> **Document segment**:
---

The Poor Old Lady by Lorenzo Jaramillo on the 1901 edition of the book Moral Tales for Formal Children by Rafael Pombo. The Poor Old Lady by Lorenzo Jaramillo, 1901.
The Poor Old Lady is a fairy tale, best known in Latin America. It was first published in the book Moral Tales for Formal Children in 1854 by the Colombian poet Rafael Pombo. Due to the importance and impact of this play in Latin American children Latin American literature of the nineteenth century, "The Poor Old Lady" became one of the most memorable characters in the Colombian and Latin American childhood. This paradoxical but amusing story is still reprinted in compilations of children stories and nursery rhymes.

Plot of the story
"The Poor Old Lady" tells the story of a rich old lady who has everything (clothes, goods, food.). However, in each verse of the story she is described as someone who complains about having nothing. At the end, the poor old lady dies from all the alleged complications which she had. In an ironic way the story ends with a particular phrase: “God grant that we can enjoy the poverty of that poor lady and die from the same ill.”

Characters
The story revolves around a unique character, the poor old lady, which is based on a commonly known social stereotype.

Commentary
Like all tales and rhymes of Rafael Pombo, "The Poor Old Lady" teaches children about everyday aspects of human beings and society. Women and their insatiable desire to have many shoes and dresses, and in a deeper layer this story deals with a main aspect: the human greed and exposes that material things are not the most important stuff in life.

---

> **Data lines**:
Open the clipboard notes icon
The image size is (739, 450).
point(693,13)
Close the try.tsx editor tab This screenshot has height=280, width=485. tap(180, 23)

---

> **Requirements**:
1) Can you reproduce, word for word, the passage of the article on "The Poor Old Lady" from "The Poor Old Lady is" to "and nursery rhymes."?
2) Could you carry the article on the fairy tale "The Poor Old Lady" further, picking up right after its last sentence?

> **Responses per task**:
1)
The Poor Old Lady is a fairy tale, best known in Latin America. It was first published in the book Moral Tales for Formal Children in 1854 by the Colombian poet Rafael Pombo. Due to the importance and impact of this play in Latin American children Latin American literature of the nineteenth century, "The Poor Old Lady" became one of the most memorable characters in the Colombian and Latin American childhood. This paradoxical but amusing story is still reprinted in compilations of children stories and nursery rhymes.

2)
The poor old lady explores 2 very basic human ensigns:

 ungratefulness and undermining of what she had 
 the constant see of what she lacks of.

Negative or positive ensigns?
For many she was just a greedy lady that never noticed what she had was more than what many others had.
But we could imagine also that an old lady like her probably would have tried along her life all kind of drinks, and meals and shoes and beds and seats, which would have made of her a truly curious and exploratory person, perhaps insatiable.

Verses

Modern uses and adaptations
The poor old lady is one of the most recognized characters of the Colombian culture, and is commonly used in elementary school textbooks, nursery rhymes, and child literature compilations.

In 1977, Fernando Laverde performed the animated film version of this story, which is considered the first animated film created in Colombia.

Representations of the character are used in parades and carnivals. In recent years, the theme parks Mundo Aventura and Colombian National Coffee Park have used animatronics versions of "The Poor Old Lady".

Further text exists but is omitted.